DMS : les discussions avec un groupe international capotent
Dans un communiqué publié hier soir, les nouveaux dirigeants de la société DMS (fabricant d’appareils de diagnostic médical, Pérols) annoncent que « le groupe international » avec qui ils étaient en pourparlers avait mis fin aux discussions. « Après la réunion de son comité d’investissment, le groupe international a informé les dirigeants de DMS que les synergies n’étaient pas suffisantes », affirme le communiqué. « Ce groupe international regrette également que des informations sur ces discussions aient été rendues publiques par l’ancien président de DMS (ndlr : Antoine Rabaste, évincé en juillet) alors que la lettre d’intention, qu’il avait préalablement signé, prévoyait une confidentialité totale ». Le cours de DMS avait fait un bond de 10 %, le 20 août, après que ces discussions ont été dévoilées.

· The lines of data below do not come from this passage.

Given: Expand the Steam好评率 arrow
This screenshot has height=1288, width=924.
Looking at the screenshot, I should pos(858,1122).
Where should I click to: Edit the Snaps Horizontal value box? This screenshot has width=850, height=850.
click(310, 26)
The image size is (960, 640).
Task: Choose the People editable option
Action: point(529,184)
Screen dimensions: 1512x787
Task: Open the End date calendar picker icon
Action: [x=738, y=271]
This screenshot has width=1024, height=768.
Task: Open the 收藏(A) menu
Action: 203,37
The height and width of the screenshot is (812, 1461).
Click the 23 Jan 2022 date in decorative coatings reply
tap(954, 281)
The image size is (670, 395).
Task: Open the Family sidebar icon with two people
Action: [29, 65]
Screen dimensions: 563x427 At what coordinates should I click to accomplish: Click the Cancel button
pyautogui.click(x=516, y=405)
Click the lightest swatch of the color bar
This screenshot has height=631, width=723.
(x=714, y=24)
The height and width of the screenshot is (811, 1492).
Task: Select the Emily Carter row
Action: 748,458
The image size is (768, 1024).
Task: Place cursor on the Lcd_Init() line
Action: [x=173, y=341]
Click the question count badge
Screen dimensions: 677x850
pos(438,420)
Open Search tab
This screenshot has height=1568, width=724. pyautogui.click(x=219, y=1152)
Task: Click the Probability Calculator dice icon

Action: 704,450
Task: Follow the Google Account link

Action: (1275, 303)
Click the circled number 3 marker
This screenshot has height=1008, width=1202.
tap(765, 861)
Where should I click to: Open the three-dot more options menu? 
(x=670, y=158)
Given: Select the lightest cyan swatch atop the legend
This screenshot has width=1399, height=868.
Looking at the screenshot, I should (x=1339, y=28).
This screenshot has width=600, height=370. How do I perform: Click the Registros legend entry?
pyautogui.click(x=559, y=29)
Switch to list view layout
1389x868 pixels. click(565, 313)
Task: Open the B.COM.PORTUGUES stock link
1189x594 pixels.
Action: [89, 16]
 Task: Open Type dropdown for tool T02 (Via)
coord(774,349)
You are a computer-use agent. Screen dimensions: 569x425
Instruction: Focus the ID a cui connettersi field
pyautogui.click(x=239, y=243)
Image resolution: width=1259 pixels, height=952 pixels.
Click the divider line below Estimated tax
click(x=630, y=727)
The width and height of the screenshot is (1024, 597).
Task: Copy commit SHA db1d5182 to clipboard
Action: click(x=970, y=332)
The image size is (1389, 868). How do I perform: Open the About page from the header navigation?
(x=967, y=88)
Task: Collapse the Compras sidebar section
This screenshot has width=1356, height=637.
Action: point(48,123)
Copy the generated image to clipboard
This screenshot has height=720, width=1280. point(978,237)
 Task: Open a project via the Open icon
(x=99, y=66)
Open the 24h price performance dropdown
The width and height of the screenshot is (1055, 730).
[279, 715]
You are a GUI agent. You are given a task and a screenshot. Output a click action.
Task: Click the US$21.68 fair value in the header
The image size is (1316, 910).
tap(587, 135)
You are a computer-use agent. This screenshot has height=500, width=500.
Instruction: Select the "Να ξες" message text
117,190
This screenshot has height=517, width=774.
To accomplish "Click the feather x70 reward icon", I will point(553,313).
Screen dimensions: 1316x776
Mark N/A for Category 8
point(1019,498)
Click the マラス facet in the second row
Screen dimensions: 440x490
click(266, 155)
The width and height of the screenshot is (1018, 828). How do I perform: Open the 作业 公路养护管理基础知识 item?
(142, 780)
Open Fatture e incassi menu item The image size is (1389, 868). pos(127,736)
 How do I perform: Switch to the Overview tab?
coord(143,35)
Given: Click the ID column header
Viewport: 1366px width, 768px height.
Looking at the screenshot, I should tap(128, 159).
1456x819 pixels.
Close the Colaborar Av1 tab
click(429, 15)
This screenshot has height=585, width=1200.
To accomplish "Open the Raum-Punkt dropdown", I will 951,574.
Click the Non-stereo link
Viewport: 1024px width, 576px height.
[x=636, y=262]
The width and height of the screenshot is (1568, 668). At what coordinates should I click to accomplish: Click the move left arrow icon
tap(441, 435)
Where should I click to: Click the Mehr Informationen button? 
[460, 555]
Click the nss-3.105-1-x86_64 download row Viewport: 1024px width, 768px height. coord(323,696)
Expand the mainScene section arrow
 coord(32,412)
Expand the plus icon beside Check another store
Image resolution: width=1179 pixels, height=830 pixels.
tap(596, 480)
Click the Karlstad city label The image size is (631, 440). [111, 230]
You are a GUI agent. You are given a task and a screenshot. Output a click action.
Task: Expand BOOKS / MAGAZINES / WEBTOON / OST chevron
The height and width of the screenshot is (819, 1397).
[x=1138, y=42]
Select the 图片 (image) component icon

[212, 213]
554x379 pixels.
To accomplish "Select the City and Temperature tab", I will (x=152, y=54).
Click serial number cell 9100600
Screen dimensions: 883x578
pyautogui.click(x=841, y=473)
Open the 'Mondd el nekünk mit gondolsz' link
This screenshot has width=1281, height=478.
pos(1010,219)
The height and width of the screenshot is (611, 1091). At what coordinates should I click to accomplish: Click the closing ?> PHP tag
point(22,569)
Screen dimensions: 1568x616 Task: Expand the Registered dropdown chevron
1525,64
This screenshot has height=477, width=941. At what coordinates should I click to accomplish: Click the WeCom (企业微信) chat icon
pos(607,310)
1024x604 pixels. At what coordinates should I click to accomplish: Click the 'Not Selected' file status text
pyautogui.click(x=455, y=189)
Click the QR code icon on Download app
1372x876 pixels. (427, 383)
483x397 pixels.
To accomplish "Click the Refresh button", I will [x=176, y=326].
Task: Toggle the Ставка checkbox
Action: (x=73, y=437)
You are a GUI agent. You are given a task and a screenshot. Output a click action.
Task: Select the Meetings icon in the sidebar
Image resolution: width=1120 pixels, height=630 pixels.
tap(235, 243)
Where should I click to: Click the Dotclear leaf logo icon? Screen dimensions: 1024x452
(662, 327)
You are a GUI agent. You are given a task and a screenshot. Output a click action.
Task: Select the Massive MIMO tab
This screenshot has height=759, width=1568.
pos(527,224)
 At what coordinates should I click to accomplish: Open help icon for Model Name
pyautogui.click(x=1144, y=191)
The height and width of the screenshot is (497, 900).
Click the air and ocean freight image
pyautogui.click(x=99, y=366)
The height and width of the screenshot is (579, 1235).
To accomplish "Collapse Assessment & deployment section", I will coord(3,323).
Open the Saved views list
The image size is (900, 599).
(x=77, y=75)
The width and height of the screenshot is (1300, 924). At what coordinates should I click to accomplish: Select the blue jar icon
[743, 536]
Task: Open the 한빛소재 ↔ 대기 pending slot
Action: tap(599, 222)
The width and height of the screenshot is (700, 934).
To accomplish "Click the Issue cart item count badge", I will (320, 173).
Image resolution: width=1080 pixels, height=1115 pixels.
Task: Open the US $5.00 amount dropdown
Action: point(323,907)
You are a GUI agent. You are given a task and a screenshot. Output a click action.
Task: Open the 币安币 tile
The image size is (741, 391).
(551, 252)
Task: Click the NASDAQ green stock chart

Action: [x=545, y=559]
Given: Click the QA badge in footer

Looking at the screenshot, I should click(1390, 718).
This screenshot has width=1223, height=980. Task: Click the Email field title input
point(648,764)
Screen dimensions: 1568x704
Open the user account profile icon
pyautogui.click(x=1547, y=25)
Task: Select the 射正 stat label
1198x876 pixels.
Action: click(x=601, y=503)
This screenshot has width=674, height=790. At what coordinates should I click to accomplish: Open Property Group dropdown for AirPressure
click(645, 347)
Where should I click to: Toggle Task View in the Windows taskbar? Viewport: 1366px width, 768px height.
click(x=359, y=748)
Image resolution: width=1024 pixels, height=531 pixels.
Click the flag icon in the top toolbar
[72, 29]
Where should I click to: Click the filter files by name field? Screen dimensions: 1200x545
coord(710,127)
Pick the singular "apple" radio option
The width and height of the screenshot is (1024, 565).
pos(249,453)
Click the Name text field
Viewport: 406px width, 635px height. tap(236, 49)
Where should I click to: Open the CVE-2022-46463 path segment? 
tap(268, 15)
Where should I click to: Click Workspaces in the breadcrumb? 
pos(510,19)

La nouvelle direction ajoute, dans son communiqué, « avoir lancé un audit global sur le groupe dont les résultats devraient être connus début octobre 2009. Les résultats du 1er semestre, qui seront une nouvelle fois en perte, témoigneront du besoin rapide de la mise en œuvre de mesures correctives. »
De son côté, l’ancien PDG, Antoine Rabaste, a déposé une requête auprès du tribunal de commerce de Montpellier pour obtenir la nomination d’un mandataire, afin qu’il convoque une assemblée générale extraordinaire. Il conteste l’élection, fin juillet, de Gérard Daguise comme président du CA, et de Jean-Paul Ansel comme directeur général.